Rows for finding shown items:
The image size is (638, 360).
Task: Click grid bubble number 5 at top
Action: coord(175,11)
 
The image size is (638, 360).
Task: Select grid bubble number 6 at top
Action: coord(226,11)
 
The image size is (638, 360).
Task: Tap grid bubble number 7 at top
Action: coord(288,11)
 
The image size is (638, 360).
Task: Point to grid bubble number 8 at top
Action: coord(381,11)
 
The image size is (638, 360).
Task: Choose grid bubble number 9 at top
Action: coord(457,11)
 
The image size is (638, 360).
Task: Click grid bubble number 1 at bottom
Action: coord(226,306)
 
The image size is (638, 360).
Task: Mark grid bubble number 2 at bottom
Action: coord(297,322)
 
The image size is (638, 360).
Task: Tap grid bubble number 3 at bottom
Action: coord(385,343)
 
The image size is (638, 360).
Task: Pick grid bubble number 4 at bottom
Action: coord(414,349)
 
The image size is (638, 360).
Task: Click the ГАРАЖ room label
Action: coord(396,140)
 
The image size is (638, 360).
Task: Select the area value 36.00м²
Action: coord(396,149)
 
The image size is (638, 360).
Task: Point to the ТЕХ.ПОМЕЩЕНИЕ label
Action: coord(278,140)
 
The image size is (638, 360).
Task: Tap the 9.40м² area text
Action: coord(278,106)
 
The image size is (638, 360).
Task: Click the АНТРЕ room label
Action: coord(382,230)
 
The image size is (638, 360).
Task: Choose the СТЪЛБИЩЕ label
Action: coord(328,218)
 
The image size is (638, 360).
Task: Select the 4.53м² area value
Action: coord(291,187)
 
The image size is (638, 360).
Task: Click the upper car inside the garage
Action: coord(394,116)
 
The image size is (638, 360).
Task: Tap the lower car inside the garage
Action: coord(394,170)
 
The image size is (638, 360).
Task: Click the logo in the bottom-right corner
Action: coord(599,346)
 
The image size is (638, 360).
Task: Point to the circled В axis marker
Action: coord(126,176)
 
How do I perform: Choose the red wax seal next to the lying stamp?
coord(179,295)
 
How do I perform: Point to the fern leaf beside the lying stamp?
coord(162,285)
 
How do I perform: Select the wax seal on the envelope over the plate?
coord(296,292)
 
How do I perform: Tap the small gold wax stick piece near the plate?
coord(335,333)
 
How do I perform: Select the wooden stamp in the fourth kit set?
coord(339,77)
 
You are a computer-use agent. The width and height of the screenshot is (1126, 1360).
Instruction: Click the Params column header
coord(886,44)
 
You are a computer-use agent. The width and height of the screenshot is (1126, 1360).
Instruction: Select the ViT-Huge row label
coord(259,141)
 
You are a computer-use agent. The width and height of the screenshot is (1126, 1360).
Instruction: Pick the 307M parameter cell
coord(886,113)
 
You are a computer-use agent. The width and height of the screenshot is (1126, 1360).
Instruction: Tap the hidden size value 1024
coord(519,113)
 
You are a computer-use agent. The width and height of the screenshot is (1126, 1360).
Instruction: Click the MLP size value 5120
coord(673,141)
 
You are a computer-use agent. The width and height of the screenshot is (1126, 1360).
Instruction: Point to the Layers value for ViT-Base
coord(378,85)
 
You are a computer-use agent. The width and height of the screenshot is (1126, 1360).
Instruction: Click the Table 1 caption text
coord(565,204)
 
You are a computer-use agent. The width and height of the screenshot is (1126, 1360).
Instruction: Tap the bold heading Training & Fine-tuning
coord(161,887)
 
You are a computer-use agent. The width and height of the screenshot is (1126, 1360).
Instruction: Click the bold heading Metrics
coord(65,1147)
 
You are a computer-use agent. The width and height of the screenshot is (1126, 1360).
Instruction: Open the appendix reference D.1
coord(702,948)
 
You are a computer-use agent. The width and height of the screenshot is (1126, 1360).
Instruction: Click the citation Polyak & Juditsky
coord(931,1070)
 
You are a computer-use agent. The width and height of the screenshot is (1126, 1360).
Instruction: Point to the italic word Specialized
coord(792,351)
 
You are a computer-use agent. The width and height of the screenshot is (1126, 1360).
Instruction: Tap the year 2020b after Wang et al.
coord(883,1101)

Instruction: Print every line of these rows again without changing anything.

Correct result:
The image size is (638, 360).
Task: Click grid bubble number 5 at top
Action: coord(175,11)
 
The image size is (638, 360).
Task: Select grid bubble number 6 at top
Action: coord(226,11)
 
The image size is (638, 360).
Task: Tap grid bubble number 7 at top
Action: coord(288,11)
 
The image size is (638, 360).
Task: Point to grid bubble number 8 at top
Action: coord(381,11)
 
The image size is (638, 360).
Task: Choose grid bubble number 9 at top
Action: coord(457,11)
 
The image size is (638, 360).
Task: Click grid bubble number 1 at bottom
Action: coord(226,306)
 
The image size is (638, 360).
Task: Mark grid bubble number 2 at bottom
Action: coord(297,322)
 
The image size is (638, 360).
Task: Tap grid bubble number 3 at bottom
Action: coord(385,343)
 
The image size is (638, 360).
Task: Pick grid bubble number 4 at bottom
Action: coord(414,349)
 
The image size is (638, 360).
Task: Click the ГАРАЖ room label
Action: coord(396,140)
 
The image size is (638, 360).
Task: Select the area value 36.00м²
Action: coord(396,149)
 
The image size is (638, 360).
Task: Point to the ТЕХ.ПОМЕЩЕНИЕ label
Action: coord(278,140)
 
The image size is (638, 360).
Task: Tap the 9.40м² area text
Action: coord(278,106)
 
The image size is (638, 360).
Task: Click the АНТРЕ room label
Action: coord(382,230)
 
The image size is (638, 360).
Task: Choose the СТЪЛБИЩЕ label
Action: coord(328,218)
 
The image size is (638, 360).
Task: Select the 4.53м² area value
Action: coord(291,187)
 
The image size is (638, 360).
Task: Click the upper car inside the garage
Action: coord(394,116)
 
The image size is (638, 360).
Task: Tap the lower car inside the garage
Action: coord(394,170)
 
The image size is (638, 360).
Task: Click the logo in the bottom-right corner
Action: coord(599,346)
 
The image size is (638, 360).
Task: Point to the circled В axis marker
Action: coord(126,176)
 
How do I perform: Choose the red wax seal next to the lying stamp?
coord(179,295)
 
How do I perform: Point to the fern leaf beside the lying stamp?
coord(162,285)
 
How do I perform: Select the wax seal on the envelope over the plate?
coord(296,292)
 
How do I perform: Tap the small gold wax stick piece near the plate?
coord(335,333)
 
How do I perform: Select the wooden stamp in the fourth kit set?
coord(339,77)
 
You are a computer-use agent. The width and height of the screenshot is (1126, 1360).
Instruction: Click the Params column header
coord(886,44)
 
You are a computer-use agent. The width and height of the screenshot is (1126, 1360).
Instruction: Select the ViT-Huge row label
coord(259,141)
 
You are a computer-use agent. The width and height of the screenshot is (1126, 1360).
Instruction: Pick the 307M parameter cell
coord(886,113)
 
You are a computer-use agent. The width and height of the screenshot is (1126, 1360).
Instruction: Tap the hidden size value 1024
coord(519,113)
 
You are a computer-use agent. The width and height of the screenshot is (1126, 1360).
Instruction: Click the MLP size value 5120
coord(673,141)
 
You are a computer-use agent. The width and height of the screenshot is (1126, 1360).
Instruction: Point to the Layers value for ViT-Base
coord(378,85)
 
You are a computer-use agent. The width and height of the screenshot is (1126, 1360).
Instruction: Click the Table 1 caption text
coord(565,204)
 
You are a computer-use agent. The width and height of the screenshot is (1126, 1360).
Instruction: Tap the bold heading Training & Fine-tuning
coord(161,887)
 
You are a computer-use agent. The width and height of the screenshot is (1126, 1360).
Instruction: Click the bold heading Metrics
coord(65,1147)
 
You are a computer-use agent. The width and height of the screenshot is (1126, 1360).
Instruction: Open the appendix reference D.1
coord(702,948)
 
You are a computer-use agent. The width and height of the screenshot is (1126, 1360).
Instruction: Click the citation Polyak & Juditsky
coord(931,1070)
 
You are a computer-use agent. The width and height of the screenshot is (1126, 1360).
Instruction: Point to the italic word Specialized
coord(792,351)
 
You are a computer-use agent. The width and height of the screenshot is (1126, 1360).
Instruction: Tap the year 2020b after Wang et al.
coord(883,1101)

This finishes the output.